| TASK INSTRUCTIONS |
Return all lines of the data in which the string "Open" occurs.

===== DATA EXTRACT =====

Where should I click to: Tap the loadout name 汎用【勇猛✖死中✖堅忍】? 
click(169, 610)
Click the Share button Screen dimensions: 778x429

=====
===== DATA EXTRACT =====

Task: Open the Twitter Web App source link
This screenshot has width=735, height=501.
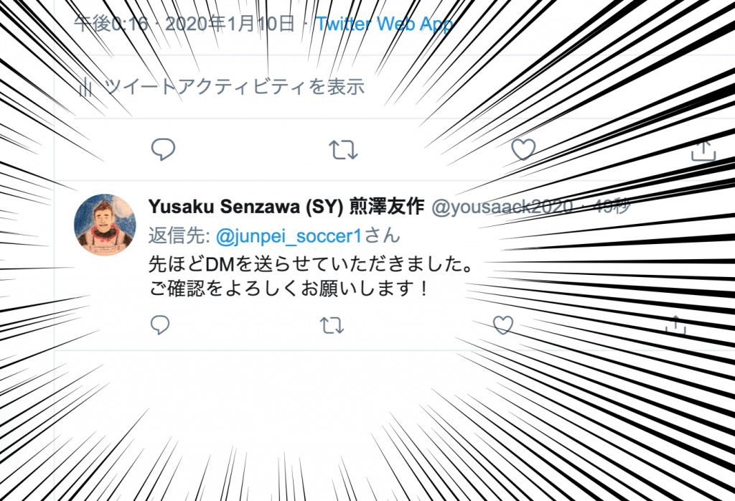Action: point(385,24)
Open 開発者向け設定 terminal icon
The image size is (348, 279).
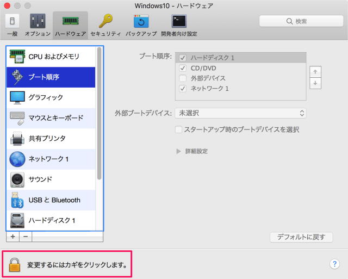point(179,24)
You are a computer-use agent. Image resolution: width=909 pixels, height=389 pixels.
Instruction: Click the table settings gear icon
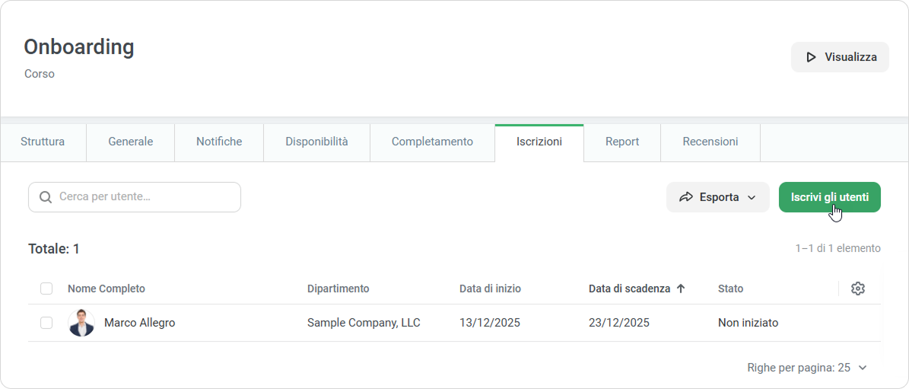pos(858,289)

=====

| RESULT FOR THIS EXERCISE |
Task: Open the Twitter Web App source link
Open 開発者向け設定 terminal icon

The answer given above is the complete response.